▸ Task goal
Render the data as a Markdown table with the columns "Row" and "Text," giving each line a row number and leaving out blank lines. Begin at the line that contains "Select the 'Rubymar" and stop after the last line of the data, including both ends.

* * * * *

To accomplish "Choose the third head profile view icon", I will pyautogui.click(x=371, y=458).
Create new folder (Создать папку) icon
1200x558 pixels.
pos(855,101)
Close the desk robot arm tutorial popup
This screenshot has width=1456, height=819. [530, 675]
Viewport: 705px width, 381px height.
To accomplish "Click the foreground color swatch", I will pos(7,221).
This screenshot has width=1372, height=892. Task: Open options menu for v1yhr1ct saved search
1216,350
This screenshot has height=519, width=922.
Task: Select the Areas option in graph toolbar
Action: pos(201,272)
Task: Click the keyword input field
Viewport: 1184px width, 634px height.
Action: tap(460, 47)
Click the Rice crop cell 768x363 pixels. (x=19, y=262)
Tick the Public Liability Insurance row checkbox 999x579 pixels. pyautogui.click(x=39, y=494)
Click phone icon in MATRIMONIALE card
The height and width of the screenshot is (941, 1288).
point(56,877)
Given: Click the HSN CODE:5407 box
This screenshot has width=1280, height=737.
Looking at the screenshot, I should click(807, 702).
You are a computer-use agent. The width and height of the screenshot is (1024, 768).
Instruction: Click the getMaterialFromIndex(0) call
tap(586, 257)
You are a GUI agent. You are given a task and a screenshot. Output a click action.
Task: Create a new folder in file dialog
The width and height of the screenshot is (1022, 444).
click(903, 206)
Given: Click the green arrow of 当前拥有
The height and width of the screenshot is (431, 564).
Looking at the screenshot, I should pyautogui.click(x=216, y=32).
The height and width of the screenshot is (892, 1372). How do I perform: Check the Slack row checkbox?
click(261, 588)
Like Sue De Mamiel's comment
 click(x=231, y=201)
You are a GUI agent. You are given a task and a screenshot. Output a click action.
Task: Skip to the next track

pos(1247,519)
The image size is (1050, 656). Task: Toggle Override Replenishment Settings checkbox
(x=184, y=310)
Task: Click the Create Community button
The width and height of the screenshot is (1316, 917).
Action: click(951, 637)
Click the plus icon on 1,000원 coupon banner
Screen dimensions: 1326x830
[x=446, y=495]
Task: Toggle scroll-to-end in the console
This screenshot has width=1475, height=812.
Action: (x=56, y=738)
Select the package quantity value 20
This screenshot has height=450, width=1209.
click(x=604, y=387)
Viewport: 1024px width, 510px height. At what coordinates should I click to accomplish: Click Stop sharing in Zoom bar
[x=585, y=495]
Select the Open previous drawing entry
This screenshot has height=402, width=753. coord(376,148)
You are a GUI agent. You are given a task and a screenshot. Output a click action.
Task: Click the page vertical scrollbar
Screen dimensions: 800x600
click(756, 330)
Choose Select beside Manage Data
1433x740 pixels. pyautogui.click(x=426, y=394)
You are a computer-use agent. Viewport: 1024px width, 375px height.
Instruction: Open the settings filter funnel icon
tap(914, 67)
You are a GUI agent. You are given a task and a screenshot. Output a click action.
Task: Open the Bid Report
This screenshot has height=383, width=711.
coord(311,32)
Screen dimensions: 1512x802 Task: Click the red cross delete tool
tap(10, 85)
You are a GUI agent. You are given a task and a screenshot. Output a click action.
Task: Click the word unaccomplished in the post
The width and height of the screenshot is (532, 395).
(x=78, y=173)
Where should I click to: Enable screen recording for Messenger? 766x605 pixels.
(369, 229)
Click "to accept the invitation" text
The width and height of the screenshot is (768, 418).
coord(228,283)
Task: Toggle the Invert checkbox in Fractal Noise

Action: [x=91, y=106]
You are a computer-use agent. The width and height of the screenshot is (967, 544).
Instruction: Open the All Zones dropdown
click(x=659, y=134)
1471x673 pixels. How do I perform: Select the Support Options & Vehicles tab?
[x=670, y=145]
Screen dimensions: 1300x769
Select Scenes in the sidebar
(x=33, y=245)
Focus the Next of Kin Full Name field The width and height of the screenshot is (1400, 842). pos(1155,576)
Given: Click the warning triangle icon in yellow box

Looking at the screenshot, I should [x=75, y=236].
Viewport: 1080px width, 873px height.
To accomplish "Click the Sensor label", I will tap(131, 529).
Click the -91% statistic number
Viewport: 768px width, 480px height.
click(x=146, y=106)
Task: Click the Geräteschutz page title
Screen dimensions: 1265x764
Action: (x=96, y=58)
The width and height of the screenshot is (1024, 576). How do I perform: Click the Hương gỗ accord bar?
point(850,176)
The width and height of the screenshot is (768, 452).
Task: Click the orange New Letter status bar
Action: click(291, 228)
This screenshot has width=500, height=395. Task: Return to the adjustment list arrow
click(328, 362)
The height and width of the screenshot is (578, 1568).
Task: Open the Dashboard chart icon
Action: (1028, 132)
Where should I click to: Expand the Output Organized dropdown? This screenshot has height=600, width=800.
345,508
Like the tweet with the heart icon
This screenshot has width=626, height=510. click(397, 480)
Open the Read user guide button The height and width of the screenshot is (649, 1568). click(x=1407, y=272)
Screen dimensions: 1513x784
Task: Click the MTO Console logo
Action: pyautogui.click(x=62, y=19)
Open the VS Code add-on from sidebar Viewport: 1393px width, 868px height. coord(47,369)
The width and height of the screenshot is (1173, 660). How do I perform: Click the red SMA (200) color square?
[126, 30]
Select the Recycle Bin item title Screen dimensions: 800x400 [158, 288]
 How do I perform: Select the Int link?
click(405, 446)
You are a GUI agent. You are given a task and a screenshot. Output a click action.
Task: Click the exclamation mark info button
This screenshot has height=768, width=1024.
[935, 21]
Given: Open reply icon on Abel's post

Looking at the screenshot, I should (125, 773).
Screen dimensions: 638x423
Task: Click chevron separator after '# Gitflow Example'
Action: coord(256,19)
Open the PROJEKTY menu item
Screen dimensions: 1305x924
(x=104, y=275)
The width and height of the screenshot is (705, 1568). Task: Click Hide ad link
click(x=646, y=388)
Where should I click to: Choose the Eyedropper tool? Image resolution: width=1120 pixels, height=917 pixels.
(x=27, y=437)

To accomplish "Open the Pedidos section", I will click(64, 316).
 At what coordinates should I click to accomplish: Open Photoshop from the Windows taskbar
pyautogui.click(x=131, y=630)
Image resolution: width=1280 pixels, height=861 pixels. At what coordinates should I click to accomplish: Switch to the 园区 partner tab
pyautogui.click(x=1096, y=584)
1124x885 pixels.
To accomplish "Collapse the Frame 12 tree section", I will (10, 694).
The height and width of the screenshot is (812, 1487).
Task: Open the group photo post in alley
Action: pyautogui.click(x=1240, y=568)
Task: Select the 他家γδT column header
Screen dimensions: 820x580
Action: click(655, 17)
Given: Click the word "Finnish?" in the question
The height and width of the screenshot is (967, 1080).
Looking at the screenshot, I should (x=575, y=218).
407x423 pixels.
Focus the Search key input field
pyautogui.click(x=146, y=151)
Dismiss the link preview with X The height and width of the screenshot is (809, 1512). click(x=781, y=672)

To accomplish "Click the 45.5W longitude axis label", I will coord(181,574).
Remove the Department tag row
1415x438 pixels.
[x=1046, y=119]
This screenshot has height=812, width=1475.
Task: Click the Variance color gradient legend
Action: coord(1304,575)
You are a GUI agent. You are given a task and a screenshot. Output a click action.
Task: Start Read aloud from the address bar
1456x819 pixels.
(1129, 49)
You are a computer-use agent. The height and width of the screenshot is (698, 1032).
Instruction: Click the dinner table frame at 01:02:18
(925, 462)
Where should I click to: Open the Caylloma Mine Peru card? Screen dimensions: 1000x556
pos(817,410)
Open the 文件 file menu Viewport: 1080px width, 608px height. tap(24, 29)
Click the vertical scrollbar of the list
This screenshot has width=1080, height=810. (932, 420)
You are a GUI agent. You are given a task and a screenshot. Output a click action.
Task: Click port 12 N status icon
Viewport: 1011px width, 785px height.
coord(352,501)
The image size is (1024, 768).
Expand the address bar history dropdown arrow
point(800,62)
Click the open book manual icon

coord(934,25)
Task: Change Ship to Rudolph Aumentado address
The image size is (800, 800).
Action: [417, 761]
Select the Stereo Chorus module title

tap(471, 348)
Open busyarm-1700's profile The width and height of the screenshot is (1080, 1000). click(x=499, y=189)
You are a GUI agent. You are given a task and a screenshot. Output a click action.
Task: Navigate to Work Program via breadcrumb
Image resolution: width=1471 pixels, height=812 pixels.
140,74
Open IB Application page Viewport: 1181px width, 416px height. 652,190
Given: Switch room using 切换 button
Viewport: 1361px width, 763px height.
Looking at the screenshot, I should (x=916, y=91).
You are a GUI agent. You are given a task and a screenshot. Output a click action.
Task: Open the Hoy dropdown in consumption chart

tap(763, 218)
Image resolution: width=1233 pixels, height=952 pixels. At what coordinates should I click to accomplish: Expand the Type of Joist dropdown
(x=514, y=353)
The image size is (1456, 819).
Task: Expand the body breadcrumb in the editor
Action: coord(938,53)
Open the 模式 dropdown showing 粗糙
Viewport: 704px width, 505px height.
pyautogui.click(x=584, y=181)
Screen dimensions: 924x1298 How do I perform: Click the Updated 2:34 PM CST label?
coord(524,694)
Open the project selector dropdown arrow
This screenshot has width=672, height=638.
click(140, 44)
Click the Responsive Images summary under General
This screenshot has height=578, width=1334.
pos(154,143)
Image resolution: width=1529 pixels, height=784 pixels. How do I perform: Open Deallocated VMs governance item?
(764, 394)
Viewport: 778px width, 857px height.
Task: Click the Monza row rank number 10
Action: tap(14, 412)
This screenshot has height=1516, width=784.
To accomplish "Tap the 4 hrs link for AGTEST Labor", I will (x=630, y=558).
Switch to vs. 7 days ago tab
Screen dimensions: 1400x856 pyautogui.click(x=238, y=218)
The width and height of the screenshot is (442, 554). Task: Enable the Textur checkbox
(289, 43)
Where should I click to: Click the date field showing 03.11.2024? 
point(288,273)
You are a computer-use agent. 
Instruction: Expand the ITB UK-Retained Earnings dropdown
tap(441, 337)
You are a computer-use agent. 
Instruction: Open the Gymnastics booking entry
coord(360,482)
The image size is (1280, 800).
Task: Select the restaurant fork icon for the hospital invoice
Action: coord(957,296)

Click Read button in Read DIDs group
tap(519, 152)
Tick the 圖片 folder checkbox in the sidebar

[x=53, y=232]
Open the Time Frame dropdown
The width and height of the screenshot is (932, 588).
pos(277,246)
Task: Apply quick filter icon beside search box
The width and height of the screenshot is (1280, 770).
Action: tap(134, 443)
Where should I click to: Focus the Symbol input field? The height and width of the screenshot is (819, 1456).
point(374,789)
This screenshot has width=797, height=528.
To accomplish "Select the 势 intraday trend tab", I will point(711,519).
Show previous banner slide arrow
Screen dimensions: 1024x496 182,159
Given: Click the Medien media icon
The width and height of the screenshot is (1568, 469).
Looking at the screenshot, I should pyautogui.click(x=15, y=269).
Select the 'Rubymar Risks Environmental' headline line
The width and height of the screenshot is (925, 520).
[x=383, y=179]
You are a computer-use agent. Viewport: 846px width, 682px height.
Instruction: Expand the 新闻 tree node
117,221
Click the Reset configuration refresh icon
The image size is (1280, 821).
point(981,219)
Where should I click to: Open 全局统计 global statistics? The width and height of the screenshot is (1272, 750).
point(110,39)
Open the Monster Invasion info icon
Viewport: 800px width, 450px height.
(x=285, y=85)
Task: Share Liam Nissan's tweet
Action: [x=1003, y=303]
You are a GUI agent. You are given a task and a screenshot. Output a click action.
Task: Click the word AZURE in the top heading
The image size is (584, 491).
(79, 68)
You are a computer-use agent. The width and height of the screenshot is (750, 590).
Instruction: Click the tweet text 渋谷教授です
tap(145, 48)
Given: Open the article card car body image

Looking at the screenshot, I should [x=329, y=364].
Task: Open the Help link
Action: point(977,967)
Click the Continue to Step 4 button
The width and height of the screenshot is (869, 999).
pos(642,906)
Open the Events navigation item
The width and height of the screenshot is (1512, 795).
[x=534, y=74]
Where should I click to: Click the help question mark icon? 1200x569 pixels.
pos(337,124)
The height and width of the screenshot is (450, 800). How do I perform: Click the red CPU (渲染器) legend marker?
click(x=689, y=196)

* * * * *

▸ Task result
| Row | Text |
|---|---|
| 1 | Select the 'Rubymar Risks Environmental' headline line |
| 2 | The width and height of the screenshot is (925, 520). |
| 3 | [x=383, y=179] |
| 4 | You are a computer-use agent. Viewport: 846px width, 682px height. |
| 5 | Instruction: Expand the 新闻 tree node |
| 6 | 117,221 |
| 7 | Click the Reset configuration refresh icon |
| 8 | The image size is (1280, 821). |
| 9 | point(981,219) |
| 10 | Where should I click to: Open 全局统计 global statistics? The width and height of the screenshot is (1272, 750). |
| 11 | point(110,39) |
| 12 | Open the Monster Invasion info icon |
| 13 | Viewport: 800px width, 450px height. |
| 14 | (x=285, y=85) |
| 15 | Task: Share Liam Nissan's tweet |
| 16 | Action: [x=1003, y=303] |
| 17 | You are a GUI agent. You are given a task and a screenshot. Output a click action. |
| 18 | Task: Click the word AZURE in the top heading |
| 19 | The image size is (584, 491). |
| 20 | (79, 68) |
| 21 | You are a computer-use agent. The width and height of the screenshot is (750, 590). |
| 22 | Instruction: Click the tweet text 渋谷教授です |
| 23 | tap(145, 48) |
| 24 | Given: Open the article card car body image |
| 25 | Looking at the screenshot, I should [x=329, y=364]. |
| 26 | Task: Open the Help link |
| 27 | Action: point(977,967) |
| 28 | Click the Continue to Step 4 button |
| 29 | The width and height of the screenshot is (869, 999). |
| 30 | pos(642,906) |
| 31 | Open the Events navigation item |
| 32 | The width and height of the screenshot is (1512, 795). |
| 33 | [x=534, y=74] |
| 34 | Where should I click to: Click the help question mark icon? 1200x569 pixels. |
| 35 | pos(337,124) |
| 36 | The height and width of the screenshot is (450, 800). How do I perform: Click the red CPU (渲染器) legend marker? |
| 37 | click(x=689, y=196) |